Egyptian Goddess of War, Destruction, Plague and Healing
Often pictured as a woman with the head of a lioness, Sekhmet was known as a fierce huntress. Though known to be a violent goddess, she was also a remarkably skilled healer. She could issue pestilence to those who wronged her, but also provided cures and healing.
She was closely associated with Hathor and Bast, and said to be a daughter of Ra. Her husband was the creator god Ptah and her son Nefertum, god of sunrise.
Sekhmet was dedicated to the teachings of Ma’at, and was an arbiter of justice for Osiris. She is closely associated with the pharaoh and his kingship, and protected him in times of war.
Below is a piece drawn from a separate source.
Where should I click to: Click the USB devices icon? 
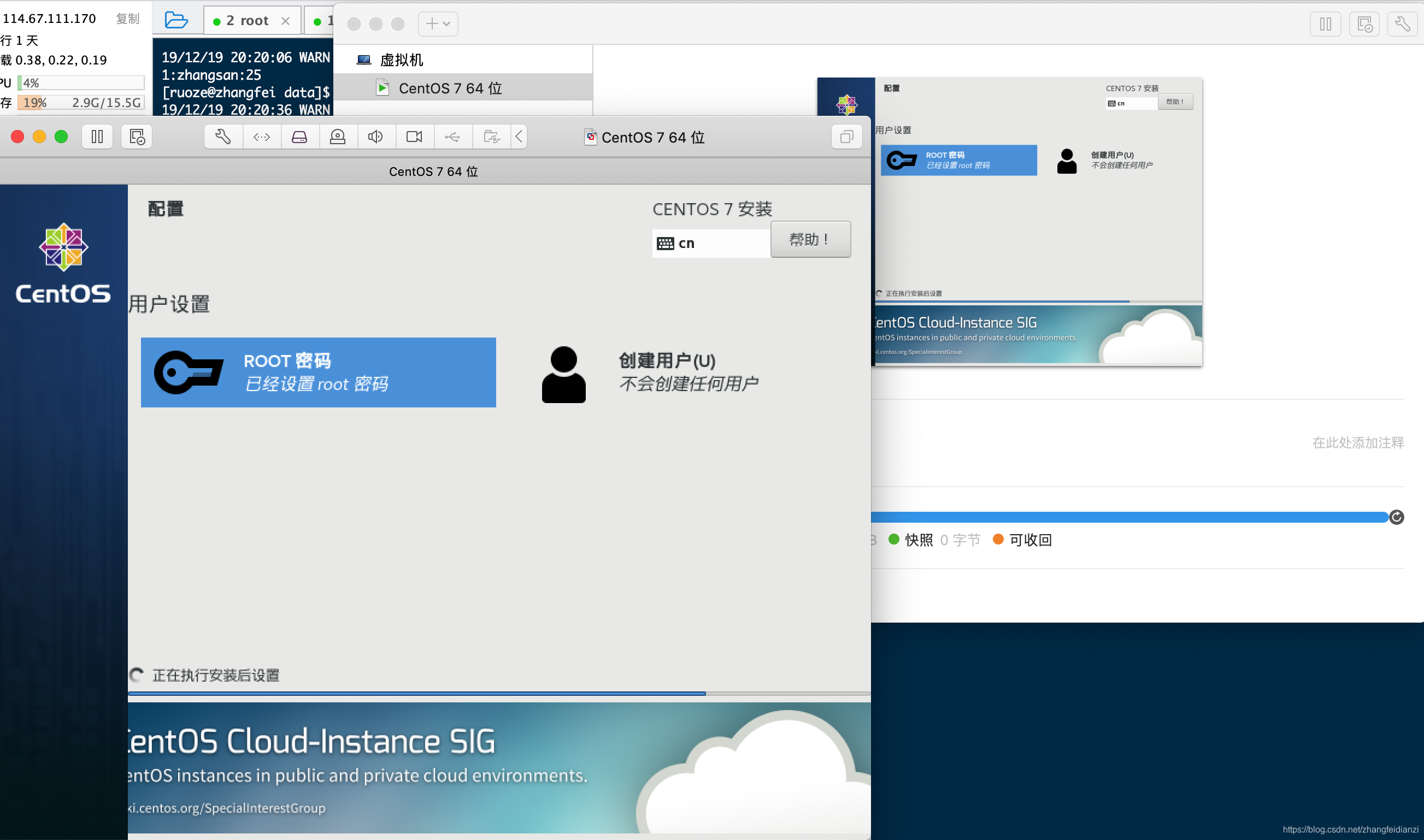pos(452,137)
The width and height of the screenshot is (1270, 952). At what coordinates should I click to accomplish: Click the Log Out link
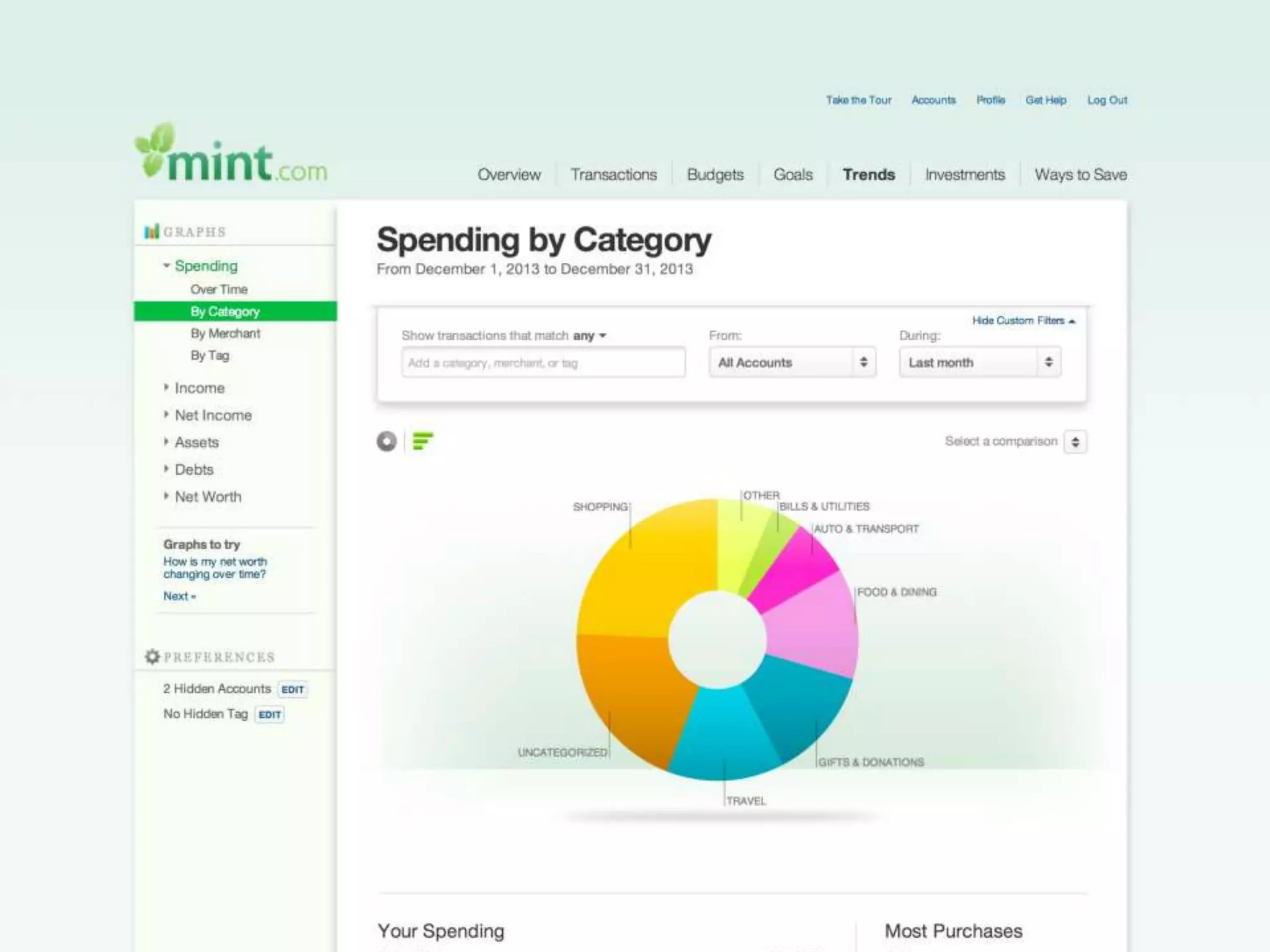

She acted as the vengeful manifestation of Ra’s power, one of a group of other goddesses known collectively as the Eye of Ra. Sekhmet was said to breathe fire, and the hot winds of the desert were likened to her breath. She was also believed to cause plagues (which were called as her servants or messengers) although she was also called upon to ward off disease.
Her most enduring myth is a prime example of why the Atharim rose up against the gods. It goes as follows: Ra, angry at the waywardness of man, ripped out his eye and threw it down to earth. Thus was Sekhmet born to exact justice upon mankind. But her bloodlust was great, and Ra realised his mistake; soon there would be no men left. But none could calm her. So Ra filled a lake with beer and pomegranate juice, tricking her into believing it blood. Sekhmet drank the lake and fell asleep, the next morning awaking docile once more.